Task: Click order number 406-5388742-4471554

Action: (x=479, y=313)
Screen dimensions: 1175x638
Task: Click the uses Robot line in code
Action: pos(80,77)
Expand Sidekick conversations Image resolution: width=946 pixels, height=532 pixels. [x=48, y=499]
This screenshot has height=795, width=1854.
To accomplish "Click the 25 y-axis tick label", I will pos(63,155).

☆ ☆ ☆ ☆

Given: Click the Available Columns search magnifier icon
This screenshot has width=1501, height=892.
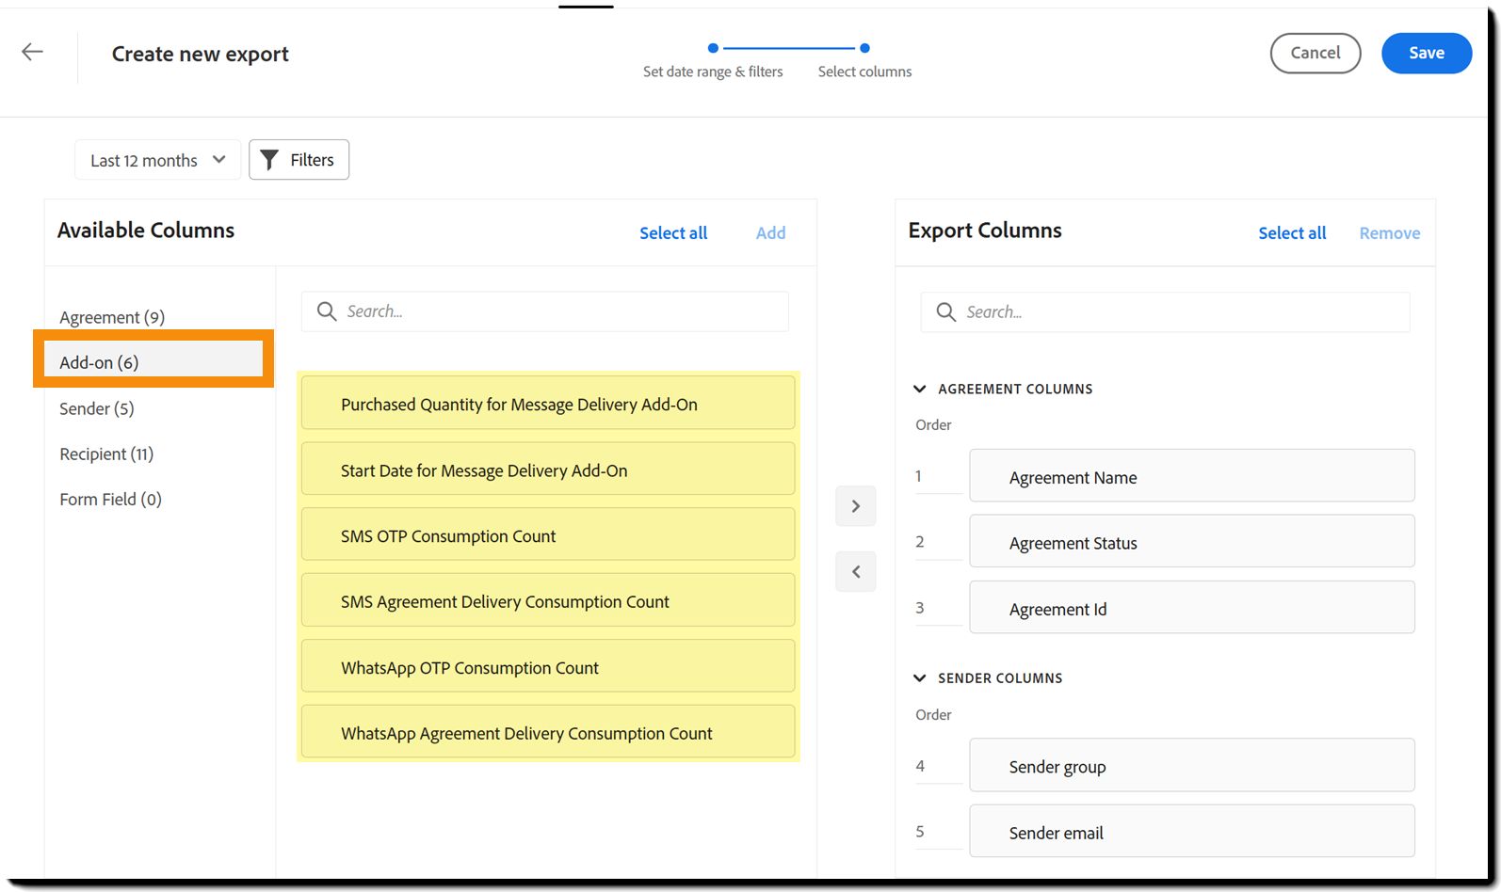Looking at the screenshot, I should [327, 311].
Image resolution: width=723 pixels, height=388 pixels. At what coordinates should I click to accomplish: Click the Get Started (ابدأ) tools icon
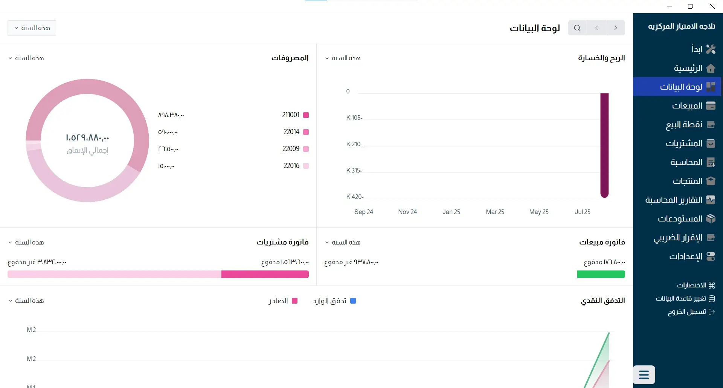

☆ ☆ ☆ ☆

WHAT THE TASK REQUIRES: Reproduce, without any change, the records between the lines holding "Expand Sidekick conversations" and "I will pos(63,155).", inclusive.

WRITTEN ANSWER:
Expand Sidekick conversations Image resolution: width=946 pixels, height=532 pixels. [x=48, y=499]
This screenshot has height=795, width=1854.
To accomplish "Click the 25 y-axis tick label", I will pos(63,155).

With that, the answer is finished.